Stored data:
Start of Block

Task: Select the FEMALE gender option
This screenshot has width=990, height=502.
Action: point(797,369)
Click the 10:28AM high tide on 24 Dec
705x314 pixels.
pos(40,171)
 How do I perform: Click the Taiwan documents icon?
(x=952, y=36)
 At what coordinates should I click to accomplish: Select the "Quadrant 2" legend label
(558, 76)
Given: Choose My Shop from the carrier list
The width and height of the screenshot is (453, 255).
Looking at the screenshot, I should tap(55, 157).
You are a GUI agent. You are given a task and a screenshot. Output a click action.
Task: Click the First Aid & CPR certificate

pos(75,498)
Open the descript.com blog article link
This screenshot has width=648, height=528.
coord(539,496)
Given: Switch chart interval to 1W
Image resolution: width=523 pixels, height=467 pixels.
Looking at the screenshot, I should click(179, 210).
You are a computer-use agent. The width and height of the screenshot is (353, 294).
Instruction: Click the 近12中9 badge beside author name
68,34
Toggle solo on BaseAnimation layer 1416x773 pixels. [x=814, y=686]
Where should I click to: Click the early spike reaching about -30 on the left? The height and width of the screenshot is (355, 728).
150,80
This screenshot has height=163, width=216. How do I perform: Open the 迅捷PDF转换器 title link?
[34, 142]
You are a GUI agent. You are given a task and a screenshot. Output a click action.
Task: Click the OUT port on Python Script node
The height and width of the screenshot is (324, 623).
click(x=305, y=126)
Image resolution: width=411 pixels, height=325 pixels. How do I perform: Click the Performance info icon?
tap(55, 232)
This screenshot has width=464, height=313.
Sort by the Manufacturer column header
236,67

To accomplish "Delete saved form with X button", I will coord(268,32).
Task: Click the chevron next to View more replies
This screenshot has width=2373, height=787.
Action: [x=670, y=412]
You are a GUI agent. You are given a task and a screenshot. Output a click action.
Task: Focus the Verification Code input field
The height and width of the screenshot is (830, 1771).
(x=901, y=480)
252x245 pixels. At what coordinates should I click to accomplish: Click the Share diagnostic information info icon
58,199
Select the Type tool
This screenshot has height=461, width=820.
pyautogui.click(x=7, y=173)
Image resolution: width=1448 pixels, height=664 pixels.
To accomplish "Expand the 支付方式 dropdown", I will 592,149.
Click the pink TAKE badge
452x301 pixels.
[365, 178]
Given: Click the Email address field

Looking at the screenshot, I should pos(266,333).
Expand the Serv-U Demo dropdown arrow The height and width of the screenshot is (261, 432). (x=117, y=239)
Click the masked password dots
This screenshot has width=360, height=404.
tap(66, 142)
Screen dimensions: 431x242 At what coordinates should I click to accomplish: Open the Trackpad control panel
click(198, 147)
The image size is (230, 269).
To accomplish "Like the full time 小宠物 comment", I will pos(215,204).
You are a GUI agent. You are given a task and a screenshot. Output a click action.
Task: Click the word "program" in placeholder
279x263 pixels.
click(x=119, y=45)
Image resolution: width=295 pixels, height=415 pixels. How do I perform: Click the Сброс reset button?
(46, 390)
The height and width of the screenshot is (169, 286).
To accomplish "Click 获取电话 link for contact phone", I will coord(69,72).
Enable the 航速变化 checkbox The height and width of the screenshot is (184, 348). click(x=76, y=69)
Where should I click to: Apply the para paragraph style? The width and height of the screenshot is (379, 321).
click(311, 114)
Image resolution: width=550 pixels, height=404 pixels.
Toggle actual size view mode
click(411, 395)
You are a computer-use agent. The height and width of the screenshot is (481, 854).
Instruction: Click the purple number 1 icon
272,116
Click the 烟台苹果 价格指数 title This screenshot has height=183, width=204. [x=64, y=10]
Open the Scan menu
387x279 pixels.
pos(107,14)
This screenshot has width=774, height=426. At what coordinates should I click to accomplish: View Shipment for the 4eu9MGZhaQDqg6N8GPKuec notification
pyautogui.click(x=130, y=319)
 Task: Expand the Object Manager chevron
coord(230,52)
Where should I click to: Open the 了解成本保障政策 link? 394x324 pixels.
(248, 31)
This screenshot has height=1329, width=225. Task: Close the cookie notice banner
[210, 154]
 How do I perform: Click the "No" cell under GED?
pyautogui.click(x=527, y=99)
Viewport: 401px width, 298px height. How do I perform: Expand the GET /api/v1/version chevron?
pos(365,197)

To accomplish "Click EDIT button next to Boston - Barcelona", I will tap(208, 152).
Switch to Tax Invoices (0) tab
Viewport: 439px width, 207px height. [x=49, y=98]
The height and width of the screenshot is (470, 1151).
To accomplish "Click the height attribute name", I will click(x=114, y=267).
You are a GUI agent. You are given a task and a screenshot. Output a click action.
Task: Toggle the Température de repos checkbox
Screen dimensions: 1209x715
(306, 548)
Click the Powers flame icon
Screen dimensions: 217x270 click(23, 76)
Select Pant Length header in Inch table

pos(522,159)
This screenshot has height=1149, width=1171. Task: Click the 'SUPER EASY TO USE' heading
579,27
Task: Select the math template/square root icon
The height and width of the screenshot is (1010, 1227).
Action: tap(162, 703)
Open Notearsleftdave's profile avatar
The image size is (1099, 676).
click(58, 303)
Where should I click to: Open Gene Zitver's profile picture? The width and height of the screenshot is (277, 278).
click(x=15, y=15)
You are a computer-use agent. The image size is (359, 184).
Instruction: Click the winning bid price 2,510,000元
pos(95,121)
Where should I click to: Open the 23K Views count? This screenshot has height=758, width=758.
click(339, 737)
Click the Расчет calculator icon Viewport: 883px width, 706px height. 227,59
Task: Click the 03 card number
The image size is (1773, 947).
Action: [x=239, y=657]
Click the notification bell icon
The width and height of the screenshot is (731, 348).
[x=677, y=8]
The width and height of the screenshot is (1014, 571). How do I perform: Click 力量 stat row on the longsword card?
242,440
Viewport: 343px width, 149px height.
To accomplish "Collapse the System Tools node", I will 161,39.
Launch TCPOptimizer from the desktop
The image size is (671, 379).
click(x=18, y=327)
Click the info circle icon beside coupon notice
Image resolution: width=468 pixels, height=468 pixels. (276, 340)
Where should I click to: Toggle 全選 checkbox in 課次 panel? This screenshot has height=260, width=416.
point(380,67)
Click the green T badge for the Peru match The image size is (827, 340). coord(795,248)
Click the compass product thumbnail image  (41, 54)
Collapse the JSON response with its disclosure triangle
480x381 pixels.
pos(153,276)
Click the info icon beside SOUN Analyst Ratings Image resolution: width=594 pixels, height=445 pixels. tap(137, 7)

End of Block

## What the task asks
From the first line to the last, transcribe the records exactly.

## Answer space
Task: Select the FEMALE gender option
This screenshot has width=990, height=502.
Action: point(797,369)
Click the 10:28AM high tide on 24 Dec
705x314 pixels.
pos(40,171)
 How do I perform: Click the Taiwan documents icon?
(x=952, y=36)
 At what coordinates should I click to accomplish: Select the "Quadrant 2" legend label
(558, 76)
Given: Choose My Shop from the carrier list
The width and height of the screenshot is (453, 255).
Looking at the screenshot, I should tap(55, 157).
You are a GUI agent. You are given a task and a screenshot. Output a click action.
Task: Click the First Aid & CPR certificate

pos(75,498)
Open the descript.com blog article link
This screenshot has width=648, height=528.
coord(539,496)
Given: Switch chart interval to 1W
Image resolution: width=523 pixels, height=467 pixels.
Looking at the screenshot, I should click(179, 210).
You are a computer-use agent. The width and height of the screenshot is (353, 294).
Instruction: Click the 近12中9 badge beside author name
68,34
Toggle solo on BaseAnimation layer 1416x773 pixels. [x=814, y=686]
Where should I click to: Click the early spike reaching about -30 on the left? The height and width of the screenshot is (355, 728).
150,80
This screenshot has height=163, width=216. How do I perform: Open the 迅捷PDF转换器 title link?
[34, 142]
You are a GUI agent. You are given a task and a screenshot. Output a click action.
Task: Click the OUT port on Python Script node
The height and width of the screenshot is (324, 623).
click(x=305, y=126)
Image resolution: width=411 pixels, height=325 pixels. How do I perform: Click the Performance info icon?
tap(55, 232)
This screenshot has width=464, height=313.
Sort by the Manufacturer column header
236,67

To accomplish "Delete saved form with X button", I will coord(268,32).
Task: Click the chevron next to View more replies
This screenshot has width=2373, height=787.
Action: [x=670, y=412]
You are a GUI agent. You are given a task and a screenshot. Output a click action.
Task: Focus the Verification Code input field
The height and width of the screenshot is (830, 1771).
(x=901, y=480)
252x245 pixels. At what coordinates should I click to accomplish: Click the Share diagnostic information info icon
58,199
Select the Type tool
This screenshot has height=461, width=820.
pyautogui.click(x=7, y=173)
Image resolution: width=1448 pixels, height=664 pixels.
To accomplish "Expand the 支付方式 dropdown", I will 592,149.
Click the pink TAKE badge
452x301 pixels.
[365, 178]
Given: Click the Email address field

Looking at the screenshot, I should pos(266,333).
Expand the Serv-U Demo dropdown arrow The height and width of the screenshot is (261, 432). (x=117, y=239)
Click the masked password dots
This screenshot has width=360, height=404.
tap(66, 142)
Screen dimensions: 431x242 At what coordinates should I click to accomplish: Open the Trackpad control panel
click(198, 147)
The image size is (230, 269).
To accomplish "Like the full time 小宠物 comment", I will pos(215,204).
You are a GUI agent. You are given a task and a screenshot. Output a click action.
Task: Click the word "program" in placeholder
279x263 pixels.
click(x=119, y=45)
Image resolution: width=295 pixels, height=415 pixels. How do I perform: Click the Сброс reset button?
(46, 390)
The height and width of the screenshot is (169, 286).
To accomplish "Click 获取电话 link for contact phone", I will coord(69,72).
Enable the 航速变化 checkbox The height and width of the screenshot is (184, 348). click(x=76, y=69)
Where should I click to: Apply the para paragraph style? The width and height of the screenshot is (379, 321).
click(311, 114)
Image resolution: width=550 pixels, height=404 pixels.
Toggle actual size view mode
click(411, 395)
You are a computer-use agent. The height and width of the screenshot is (481, 854).
Instruction: Click the purple number 1 icon
272,116
Click the 烟台苹果 价格指数 title This screenshot has height=183, width=204. [x=64, y=10]
Open the Scan menu
387x279 pixels.
pos(107,14)
This screenshot has width=774, height=426. At what coordinates should I click to accomplish: View Shipment for the 4eu9MGZhaQDqg6N8GPKuec notification
pyautogui.click(x=130, y=319)
 Task: Expand the Object Manager chevron
coord(230,52)
Where should I click to: Open the 了解成本保障政策 link? 394x324 pixels.
(248, 31)
This screenshot has height=1329, width=225. Task: Close the cookie notice banner
[210, 154]
 How do I perform: Click the "No" cell under GED?
pyautogui.click(x=527, y=99)
Viewport: 401px width, 298px height. How do I perform: Expand the GET /api/v1/version chevron?
pos(365,197)

To accomplish "Click EDIT button next to Boston - Barcelona", I will tap(208, 152).
Switch to Tax Invoices (0) tab
Viewport: 439px width, 207px height. [x=49, y=98]
The height and width of the screenshot is (470, 1151).
To accomplish "Click the height attribute name", I will click(x=114, y=267).
You are a GUI agent. You are given a task and a screenshot. Output a click action.
Task: Toggle the Température de repos checkbox
Screen dimensions: 1209x715
(306, 548)
Click the Powers flame icon
Screen dimensions: 217x270 click(23, 76)
Select Pant Length header in Inch table

pos(522,159)
This screenshot has height=1149, width=1171. Task: Click the 'SUPER EASY TO USE' heading
579,27
Task: Select the math template/square root icon
The height and width of the screenshot is (1010, 1227).
Action: tap(162, 703)
Open Notearsleftdave's profile avatar
The image size is (1099, 676).
click(58, 303)
Where should I click to: Open Gene Zitver's profile picture? The width and height of the screenshot is (277, 278).
click(x=15, y=15)
You are a computer-use agent. The image size is (359, 184).
Instruction: Click the winning bid price 2,510,000元
pos(95,121)
Where should I click to: Open the 23K Views count? This screenshot has height=758, width=758.
click(339, 737)
Click the Расчет calculator icon Viewport: 883px width, 706px height. 227,59
Task: Click the 03 card number
The image size is (1773, 947).
Action: [x=239, y=657]
Click the notification bell icon
The width and height of the screenshot is (731, 348).
[x=677, y=8]
The width and height of the screenshot is (1014, 571). How do I perform: Click 力量 stat row on the longsword card?
242,440
Viewport: 343px width, 149px height.
To accomplish "Collapse the System Tools node", I will 161,39.
Launch TCPOptimizer from the desktop
The image size is (671, 379).
click(x=18, y=327)
Click the info circle icon beside coupon notice
Image resolution: width=468 pixels, height=468 pixels. (276, 340)
Where should I click to: Toggle 全選 checkbox in 課次 panel? This screenshot has height=260, width=416.
point(380,67)
Click the green T badge for the Peru match The image size is (827, 340). coord(795,248)
Click the compass product thumbnail image  (41, 54)
Collapse the JSON response with its disclosure triangle
480x381 pixels.
pos(153,276)
Click the info icon beside SOUN Analyst Ratings Image resolution: width=594 pixels, height=445 pixels. tap(137, 7)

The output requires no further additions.